Segment Open

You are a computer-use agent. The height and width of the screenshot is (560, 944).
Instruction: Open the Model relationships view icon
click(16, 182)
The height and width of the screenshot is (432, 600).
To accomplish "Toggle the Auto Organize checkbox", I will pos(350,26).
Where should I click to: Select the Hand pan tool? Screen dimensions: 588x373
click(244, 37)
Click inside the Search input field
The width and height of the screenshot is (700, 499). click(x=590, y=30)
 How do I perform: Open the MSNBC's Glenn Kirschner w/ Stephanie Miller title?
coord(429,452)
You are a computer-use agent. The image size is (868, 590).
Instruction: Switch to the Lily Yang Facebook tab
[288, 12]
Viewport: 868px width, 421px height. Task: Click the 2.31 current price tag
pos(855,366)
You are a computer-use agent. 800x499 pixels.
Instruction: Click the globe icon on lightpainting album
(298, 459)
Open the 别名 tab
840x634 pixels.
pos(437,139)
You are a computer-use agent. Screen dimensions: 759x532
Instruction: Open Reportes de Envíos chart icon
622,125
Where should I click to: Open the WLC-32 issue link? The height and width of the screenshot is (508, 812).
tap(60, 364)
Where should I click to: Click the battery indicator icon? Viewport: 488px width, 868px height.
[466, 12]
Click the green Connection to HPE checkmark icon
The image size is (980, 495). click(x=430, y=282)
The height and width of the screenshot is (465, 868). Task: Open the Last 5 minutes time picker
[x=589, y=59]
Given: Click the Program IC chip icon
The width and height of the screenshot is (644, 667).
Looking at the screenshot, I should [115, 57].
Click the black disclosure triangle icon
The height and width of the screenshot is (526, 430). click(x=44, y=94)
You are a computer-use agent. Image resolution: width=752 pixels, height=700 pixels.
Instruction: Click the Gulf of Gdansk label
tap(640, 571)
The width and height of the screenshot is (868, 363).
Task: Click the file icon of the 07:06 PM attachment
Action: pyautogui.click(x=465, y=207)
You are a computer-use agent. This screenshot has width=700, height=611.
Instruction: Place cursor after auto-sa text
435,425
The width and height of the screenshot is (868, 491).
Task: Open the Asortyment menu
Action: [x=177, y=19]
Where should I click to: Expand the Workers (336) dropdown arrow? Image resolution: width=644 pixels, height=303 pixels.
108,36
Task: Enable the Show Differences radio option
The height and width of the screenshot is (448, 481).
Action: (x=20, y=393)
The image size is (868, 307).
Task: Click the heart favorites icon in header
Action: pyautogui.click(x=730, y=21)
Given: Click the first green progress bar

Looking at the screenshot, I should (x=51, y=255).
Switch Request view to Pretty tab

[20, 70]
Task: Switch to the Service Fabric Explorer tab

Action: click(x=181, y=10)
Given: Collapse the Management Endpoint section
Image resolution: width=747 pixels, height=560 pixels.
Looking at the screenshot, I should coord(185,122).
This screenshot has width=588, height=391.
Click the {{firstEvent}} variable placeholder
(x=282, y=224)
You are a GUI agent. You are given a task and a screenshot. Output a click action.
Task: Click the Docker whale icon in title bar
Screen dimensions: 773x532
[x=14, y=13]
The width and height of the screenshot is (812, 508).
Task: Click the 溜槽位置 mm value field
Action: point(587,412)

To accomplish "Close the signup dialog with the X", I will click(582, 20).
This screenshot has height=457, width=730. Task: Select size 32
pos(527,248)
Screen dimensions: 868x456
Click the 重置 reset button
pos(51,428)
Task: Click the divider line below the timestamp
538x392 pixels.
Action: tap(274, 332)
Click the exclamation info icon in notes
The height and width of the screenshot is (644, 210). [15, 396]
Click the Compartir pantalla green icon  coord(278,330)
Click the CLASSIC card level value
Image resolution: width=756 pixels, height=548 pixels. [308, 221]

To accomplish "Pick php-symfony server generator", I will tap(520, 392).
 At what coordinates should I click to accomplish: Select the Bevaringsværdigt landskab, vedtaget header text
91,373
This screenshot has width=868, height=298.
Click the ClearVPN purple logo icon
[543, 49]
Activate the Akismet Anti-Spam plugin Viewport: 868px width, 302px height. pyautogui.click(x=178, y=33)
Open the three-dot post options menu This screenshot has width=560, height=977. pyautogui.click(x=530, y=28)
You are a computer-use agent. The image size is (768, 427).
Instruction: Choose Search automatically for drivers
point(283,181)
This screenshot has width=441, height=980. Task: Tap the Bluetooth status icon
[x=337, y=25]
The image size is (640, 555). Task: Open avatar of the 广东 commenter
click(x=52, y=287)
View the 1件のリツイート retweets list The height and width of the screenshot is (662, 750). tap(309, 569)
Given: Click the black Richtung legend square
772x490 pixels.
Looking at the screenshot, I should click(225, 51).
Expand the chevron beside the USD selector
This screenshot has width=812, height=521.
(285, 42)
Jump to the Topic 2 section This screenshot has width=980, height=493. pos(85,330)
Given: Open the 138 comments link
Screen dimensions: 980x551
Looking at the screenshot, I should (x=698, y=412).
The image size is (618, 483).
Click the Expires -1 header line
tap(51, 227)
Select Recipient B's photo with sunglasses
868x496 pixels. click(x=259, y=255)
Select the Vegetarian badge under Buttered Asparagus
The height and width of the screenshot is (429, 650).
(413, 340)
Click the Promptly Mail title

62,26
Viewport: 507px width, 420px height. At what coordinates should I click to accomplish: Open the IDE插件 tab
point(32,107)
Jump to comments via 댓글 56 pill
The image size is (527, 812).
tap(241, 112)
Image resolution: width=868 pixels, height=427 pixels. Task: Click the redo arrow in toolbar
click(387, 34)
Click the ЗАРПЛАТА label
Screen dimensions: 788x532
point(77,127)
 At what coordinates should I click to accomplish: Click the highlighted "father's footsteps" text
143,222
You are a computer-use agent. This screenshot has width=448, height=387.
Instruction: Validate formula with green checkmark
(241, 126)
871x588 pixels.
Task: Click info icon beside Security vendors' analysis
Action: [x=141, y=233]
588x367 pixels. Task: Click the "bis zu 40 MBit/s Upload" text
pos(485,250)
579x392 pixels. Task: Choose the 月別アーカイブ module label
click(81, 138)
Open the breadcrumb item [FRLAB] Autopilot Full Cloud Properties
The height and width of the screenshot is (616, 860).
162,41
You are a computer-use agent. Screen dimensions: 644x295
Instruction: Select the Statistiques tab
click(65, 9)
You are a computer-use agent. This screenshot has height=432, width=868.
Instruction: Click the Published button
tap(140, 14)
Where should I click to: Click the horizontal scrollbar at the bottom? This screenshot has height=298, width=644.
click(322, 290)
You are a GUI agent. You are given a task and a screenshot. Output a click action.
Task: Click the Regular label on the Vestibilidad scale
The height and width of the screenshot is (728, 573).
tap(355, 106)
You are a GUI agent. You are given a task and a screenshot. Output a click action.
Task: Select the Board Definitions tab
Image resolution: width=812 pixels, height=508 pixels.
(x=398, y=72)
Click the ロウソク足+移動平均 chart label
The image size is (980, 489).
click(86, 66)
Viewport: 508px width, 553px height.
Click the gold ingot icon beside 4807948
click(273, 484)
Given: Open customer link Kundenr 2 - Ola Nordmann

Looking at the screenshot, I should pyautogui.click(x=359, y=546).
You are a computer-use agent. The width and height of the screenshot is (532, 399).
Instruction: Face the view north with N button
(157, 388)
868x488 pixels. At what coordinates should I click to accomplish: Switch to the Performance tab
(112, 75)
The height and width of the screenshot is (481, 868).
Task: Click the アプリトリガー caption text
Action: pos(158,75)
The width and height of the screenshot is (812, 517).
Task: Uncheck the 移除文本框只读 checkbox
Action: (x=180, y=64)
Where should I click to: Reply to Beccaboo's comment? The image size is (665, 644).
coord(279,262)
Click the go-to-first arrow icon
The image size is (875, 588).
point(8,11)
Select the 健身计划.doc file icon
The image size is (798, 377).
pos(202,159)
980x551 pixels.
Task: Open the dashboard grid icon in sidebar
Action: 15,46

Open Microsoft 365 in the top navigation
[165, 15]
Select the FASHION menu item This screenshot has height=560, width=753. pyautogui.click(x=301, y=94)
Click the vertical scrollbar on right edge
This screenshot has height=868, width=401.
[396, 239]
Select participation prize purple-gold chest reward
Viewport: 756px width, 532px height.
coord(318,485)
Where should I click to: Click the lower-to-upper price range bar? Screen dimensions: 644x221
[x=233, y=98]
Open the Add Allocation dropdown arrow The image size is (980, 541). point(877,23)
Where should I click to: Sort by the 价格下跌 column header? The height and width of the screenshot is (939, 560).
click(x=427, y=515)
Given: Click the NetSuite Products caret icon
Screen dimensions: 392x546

Segment Closed

Requirement: Print, without alteration, only the lines above between the one holding "Open the 别名 tab" and the one holding "Given: Click the Program IC chip icon", inclusive.

Task solution:
Open the 别名 tab
840x634 pixels.
pos(437,139)
You are a computer-use agent. Screen dimensions: 759x532
Instruction: Open Reportes de Envíos chart icon
622,125
Where should I click to: Open the WLC-32 issue link? The height and width of the screenshot is (508, 812).
tap(60, 364)
Where should I click to: Click the battery indicator icon? Viewport: 488px width, 868px height.
[466, 12]
Click the green Connection to HPE checkmark icon
The image size is (980, 495). click(x=430, y=282)
The height and width of the screenshot is (465, 868). Task: Open the Last 5 minutes time picker
[x=589, y=59]
Given: Click the Program IC chip icon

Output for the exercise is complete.